/---

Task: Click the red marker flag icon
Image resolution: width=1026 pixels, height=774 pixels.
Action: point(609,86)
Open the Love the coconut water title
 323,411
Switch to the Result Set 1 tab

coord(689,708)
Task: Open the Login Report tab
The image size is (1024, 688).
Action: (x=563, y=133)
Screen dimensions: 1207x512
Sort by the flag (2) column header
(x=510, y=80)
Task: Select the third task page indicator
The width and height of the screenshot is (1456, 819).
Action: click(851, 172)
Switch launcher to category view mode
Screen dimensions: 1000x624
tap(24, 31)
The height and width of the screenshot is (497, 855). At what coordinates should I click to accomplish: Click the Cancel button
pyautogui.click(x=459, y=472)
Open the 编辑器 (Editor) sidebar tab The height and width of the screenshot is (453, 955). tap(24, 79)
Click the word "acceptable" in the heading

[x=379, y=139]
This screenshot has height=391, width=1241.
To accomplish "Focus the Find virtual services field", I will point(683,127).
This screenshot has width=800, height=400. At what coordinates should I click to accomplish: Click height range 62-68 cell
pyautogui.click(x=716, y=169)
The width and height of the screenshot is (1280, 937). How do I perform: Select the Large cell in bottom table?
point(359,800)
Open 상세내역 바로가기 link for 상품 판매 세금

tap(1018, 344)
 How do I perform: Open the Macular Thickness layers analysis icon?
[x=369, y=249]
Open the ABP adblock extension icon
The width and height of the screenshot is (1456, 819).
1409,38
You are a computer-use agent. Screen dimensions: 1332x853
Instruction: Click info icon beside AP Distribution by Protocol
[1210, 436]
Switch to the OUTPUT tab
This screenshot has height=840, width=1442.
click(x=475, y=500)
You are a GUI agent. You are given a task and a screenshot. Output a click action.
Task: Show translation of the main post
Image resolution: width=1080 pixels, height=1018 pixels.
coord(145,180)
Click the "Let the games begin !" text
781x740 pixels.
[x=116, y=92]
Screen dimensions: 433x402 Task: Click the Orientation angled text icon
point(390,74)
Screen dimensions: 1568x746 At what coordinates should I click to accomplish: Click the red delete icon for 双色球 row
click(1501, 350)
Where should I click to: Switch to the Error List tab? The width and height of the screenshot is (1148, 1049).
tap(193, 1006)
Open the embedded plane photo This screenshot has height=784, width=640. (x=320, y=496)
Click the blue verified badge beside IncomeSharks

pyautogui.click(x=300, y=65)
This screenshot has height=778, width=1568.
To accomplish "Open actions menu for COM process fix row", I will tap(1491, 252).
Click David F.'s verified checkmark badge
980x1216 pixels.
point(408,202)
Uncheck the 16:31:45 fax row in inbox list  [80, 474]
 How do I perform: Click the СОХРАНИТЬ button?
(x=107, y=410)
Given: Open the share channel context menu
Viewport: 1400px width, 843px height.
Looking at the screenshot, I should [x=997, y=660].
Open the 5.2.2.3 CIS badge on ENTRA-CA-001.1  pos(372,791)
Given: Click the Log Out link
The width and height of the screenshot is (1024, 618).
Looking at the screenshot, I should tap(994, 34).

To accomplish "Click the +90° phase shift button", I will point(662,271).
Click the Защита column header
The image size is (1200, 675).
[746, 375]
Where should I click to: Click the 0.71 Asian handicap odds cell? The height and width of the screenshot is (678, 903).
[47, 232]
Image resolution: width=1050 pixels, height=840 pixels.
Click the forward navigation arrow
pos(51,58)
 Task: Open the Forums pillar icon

\---

**Work to do:** Copy all of the data above word for word, keeping every line and character unchanged.

**Task response:**
Task: Click the red marker flag icon
Image resolution: width=1026 pixels, height=774 pixels.
Action: point(609,86)
Open the Love the coconut water title
 323,411
Switch to the Result Set 1 tab

coord(689,708)
Task: Open the Login Report tab
The image size is (1024, 688).
Action: (x=563, y=133)
Screen dimensions: 1207x512
Sort by the flag (2) column header
(x=510, y=80)
Task: Select the third task page indicator
The width and height of the screenshot is (1456, 819).
Action: click(851, 172)
Switch launcher to category view mode
Screen dimensions: 1000x624
tap(24, 31)
The height and width of the screenshot is (497, 855). At what coordinates should I click to accomplish: Click the Cancel button
pyautogui.click(x=459, y=472)
Open the 编辑器 (Editor) sidebar tab The height and width of the screenshot is (453, 955). tap(24, 79)
Click the word "acceptable" in the heading

[x=379, y=139]
This screenshot has height=391, width=1241.
To accomplish "Focus the Find virtual services field", I will point(683,127).
This screenshot has width=800, height=400. At what coordinates should I click to accomplish: Click height range 62-68 cell
pyautogui.click(x=716, y=169)
The width and height of the screenshot is (1280, 937). How do I perform: Select the Large cell in bottom table?
point(359,800)
Open 상세내역 바로가기 link for 상품 판매 세금

tap(1018, 344)
 How do I perform: Open the Macular Thickness layers analysis icon?
[x=369, y=249]
Open the ABP adblock extension icon
The width and height of the screenshot is (1456, 819).
1409,38
You are a computer-use agent. Screen dimensions: 1332x853
Instruction: Click info icon beside AP Distribution by Protocol
[1210, 436]
Switch to the OUTPUT tab
This screenshot has height=840, width=1442.
click(x=475, y=500)
You are a GUI agent. You are given a task and a screenshot. Output a click action.
Task: Show translation of the main post
Image resolution: width=1080 pixels, height=1018 pixels.
coord(145,180)
Click the "Let the games begin !" text
781x740 pixels.
[x=116, y=92]
Screen dimensions: 433x402 Task: Click the Orientation angled text icon
point(390,74)
Screen dimensions: 1568x746 At what coordinates should I click to accomplish: Click the red delete icon for 双色球 row
click(1501, 350)
Where should I click to: Switch to the Error List tab? The width and height of the screenshot is (1148, 1049).
tap(193, 1006)
Open the embedded plane photo This screenshot has height=784, width=640. (x=320, y=496)
Click the blue verified badge beside IncomeSharks

pyautogui.click(x=300, y=65)
This screenshot has height=778, width=1568.
To accomplish "Open actions menu for COM process fix row", I will tap(1491, 252).
Click David F.'s verified checkmark badge
980x1216 pixels.
point(408,202)
Uncheck the 16:31:45 fax row in inbox list  [80, 474]
 How do I perform: Click the СОХРАНИТЬ button?
(x=107, y=410)
Given: Open the share channel context menu
Viewport: 1400px width, 843px height.
Looking at the screenshot, I should [x=997, y=660].
Open the 5.2.2.3 CIS badge on ENTRA-CA-001.1  pos(372,791)
Given: Click the Log Out link
The width and height of the screenshot is (1024, 618).
Looking at the screenshot, I should tap(994, 34).

To accomplish "Click the +90° phase shift button", I will point(662,271).
Click the Защита column header
The image size is (1200, 675).
[746, 375]
Where should I click to: Click the 0.71 Asian handicap odds cell? The height and width of the screenshot is (678, 903).
[47, 232]
Image resolution: width=1050 pixels, height=840 pixels.
Click the forward navigation arrow
pos(51,58)
 Task: Open the Forums pillar icon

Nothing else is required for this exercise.